Dispatched by their mother to learn why his estranged twin brother Gregory (or “Brock Jones, PhD,” as he’s known to fans of his bestselling self-help book Coffee, Black) has disappeared, Stewart Detweiler drives 1,500 miles to find his twin hanging from a ceiling beam in their deceased father’s lakeside A-frame. But instead of reporting him dead, Stewart decides to become him. As he sees it, he’s not taking his brother’s life; he’s saving it. In turn he will at last gain an audience for his novel-in-perpetual-progress the plot of which bears an uncanny resemblance to this one. At first Stewart’s plan goes smoothly. But before long the motives behind his brother’s suicide emerge, pointing to intrigue, extortion, and desperate measures taken with disastrous results. The bonds of family; success and failure; philosophy and quantum mechanics; the ways in which we can — and cannot — rewrite our own lives: DUPLICITY weaves all of these together while vivisecting its own genre.

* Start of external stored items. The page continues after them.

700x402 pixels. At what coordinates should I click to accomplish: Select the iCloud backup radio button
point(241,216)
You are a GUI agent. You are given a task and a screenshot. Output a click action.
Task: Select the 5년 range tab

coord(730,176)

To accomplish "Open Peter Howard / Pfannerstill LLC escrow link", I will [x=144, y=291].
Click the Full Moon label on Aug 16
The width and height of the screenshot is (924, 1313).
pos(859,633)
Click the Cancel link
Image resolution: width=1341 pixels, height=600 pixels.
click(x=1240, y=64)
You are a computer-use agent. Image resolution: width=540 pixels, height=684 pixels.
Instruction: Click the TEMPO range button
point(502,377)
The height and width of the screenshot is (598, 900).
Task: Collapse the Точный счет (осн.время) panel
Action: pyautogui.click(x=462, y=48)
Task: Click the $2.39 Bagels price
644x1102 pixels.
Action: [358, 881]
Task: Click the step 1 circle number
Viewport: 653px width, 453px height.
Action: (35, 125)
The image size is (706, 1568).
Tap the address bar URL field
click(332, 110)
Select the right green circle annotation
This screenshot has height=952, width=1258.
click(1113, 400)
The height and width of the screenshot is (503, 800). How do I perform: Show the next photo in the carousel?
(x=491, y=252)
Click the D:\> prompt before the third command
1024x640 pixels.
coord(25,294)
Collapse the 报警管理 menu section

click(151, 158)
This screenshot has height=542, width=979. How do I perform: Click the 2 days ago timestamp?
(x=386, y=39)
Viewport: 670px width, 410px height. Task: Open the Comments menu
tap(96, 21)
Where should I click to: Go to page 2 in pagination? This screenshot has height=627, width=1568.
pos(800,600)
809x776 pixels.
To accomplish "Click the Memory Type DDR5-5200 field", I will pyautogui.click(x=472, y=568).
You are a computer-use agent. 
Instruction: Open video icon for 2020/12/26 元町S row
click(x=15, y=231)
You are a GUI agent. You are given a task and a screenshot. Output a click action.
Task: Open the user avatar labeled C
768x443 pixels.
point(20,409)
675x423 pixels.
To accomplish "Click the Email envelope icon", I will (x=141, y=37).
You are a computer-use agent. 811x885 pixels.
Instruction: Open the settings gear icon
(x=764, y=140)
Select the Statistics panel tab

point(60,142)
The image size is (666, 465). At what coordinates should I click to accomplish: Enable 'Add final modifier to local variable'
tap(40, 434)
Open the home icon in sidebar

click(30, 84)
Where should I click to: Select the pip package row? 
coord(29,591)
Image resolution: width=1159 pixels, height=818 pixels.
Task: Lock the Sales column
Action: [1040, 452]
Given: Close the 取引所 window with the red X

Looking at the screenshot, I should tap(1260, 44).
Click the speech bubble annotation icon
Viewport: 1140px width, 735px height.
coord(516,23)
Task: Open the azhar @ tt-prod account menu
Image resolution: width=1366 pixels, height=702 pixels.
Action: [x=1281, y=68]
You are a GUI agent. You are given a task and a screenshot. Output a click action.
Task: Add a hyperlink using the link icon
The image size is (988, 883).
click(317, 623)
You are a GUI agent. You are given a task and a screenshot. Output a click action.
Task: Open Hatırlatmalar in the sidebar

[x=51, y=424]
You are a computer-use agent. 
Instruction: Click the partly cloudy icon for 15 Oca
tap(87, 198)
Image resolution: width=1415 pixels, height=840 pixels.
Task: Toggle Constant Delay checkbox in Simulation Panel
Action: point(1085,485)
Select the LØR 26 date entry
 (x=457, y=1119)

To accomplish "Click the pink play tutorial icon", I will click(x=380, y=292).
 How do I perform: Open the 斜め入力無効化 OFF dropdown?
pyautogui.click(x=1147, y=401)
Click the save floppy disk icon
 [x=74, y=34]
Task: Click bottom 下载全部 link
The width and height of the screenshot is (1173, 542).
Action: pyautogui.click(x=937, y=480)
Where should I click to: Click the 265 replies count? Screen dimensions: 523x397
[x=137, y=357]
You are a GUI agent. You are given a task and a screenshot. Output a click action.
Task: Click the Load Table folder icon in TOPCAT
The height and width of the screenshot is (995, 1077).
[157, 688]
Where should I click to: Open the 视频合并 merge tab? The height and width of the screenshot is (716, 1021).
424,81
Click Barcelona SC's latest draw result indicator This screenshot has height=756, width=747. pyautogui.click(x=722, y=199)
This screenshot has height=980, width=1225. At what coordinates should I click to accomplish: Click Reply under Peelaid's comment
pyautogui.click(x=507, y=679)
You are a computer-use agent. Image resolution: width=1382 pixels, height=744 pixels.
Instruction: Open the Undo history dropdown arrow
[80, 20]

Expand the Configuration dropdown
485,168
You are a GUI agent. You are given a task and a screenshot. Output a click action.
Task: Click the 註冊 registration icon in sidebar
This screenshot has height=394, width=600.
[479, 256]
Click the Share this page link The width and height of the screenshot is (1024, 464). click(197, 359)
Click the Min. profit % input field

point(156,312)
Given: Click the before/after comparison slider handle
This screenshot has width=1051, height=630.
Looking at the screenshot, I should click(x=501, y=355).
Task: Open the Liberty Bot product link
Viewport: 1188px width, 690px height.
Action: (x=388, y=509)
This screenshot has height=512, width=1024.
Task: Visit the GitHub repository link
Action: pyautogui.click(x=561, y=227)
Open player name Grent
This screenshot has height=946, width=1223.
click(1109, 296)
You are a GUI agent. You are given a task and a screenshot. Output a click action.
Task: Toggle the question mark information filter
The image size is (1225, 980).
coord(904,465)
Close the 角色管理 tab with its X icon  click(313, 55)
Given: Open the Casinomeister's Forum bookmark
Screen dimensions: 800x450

FINALIST: The Bridge Book Award 2021

WINNER: 2021 National Indie Excellence Award

FINALIST: 2021 Independent Publisher Book Award

SEMI-FINALIST: 2020 Elixir Book Prize 

FINALIST: 2020 Steel Toe Boots Book Prize

FINALIST: 2020 Foreword Indie Award

FINALIST: 2020 Big Other Book Award

LONGLISTED: 2020 Disquiet Literary Prize

NOMINATED: Georgia Author of the Year Award

FINALIST: 2019 CRAFT First Chapter Contest

Author: Peter Selgin
Paperback : 396 pages
ISBN-10 : 1947175432
ISBN-13 : 978-1947175433

About the Author

Peter Selgin is the author of Drowning Lessons, winner of the 2007 Flannery O’Connor Award for Short Fiction. He has written a novel, three books on the craft of writing, two essay collections, plays, and several children’s books. Confessions of a Left-Handed Man, his memoir-in-essays, was a finalist for the William Saroyan International Prize. His memoir, The Inventors, won the 2017 Housatonic Book Award. His essays have appeared in the Colorado Review, Missouri Review, Gettysburg Review, The Sun, Best American Essays and Best American Travel Writing. His illustrations and paintings have been featured in The New Yorker, Forbes, Gourmet, Outside, Boston Magazine, The Wall Street Journal, and elsewhere. He is Associate Professor of Creative Writing at Georgia College and State University in Milledgeville, Georgia, where he is nonfiction editor and art director of Arts & Letters, the international journal of poetry and prose.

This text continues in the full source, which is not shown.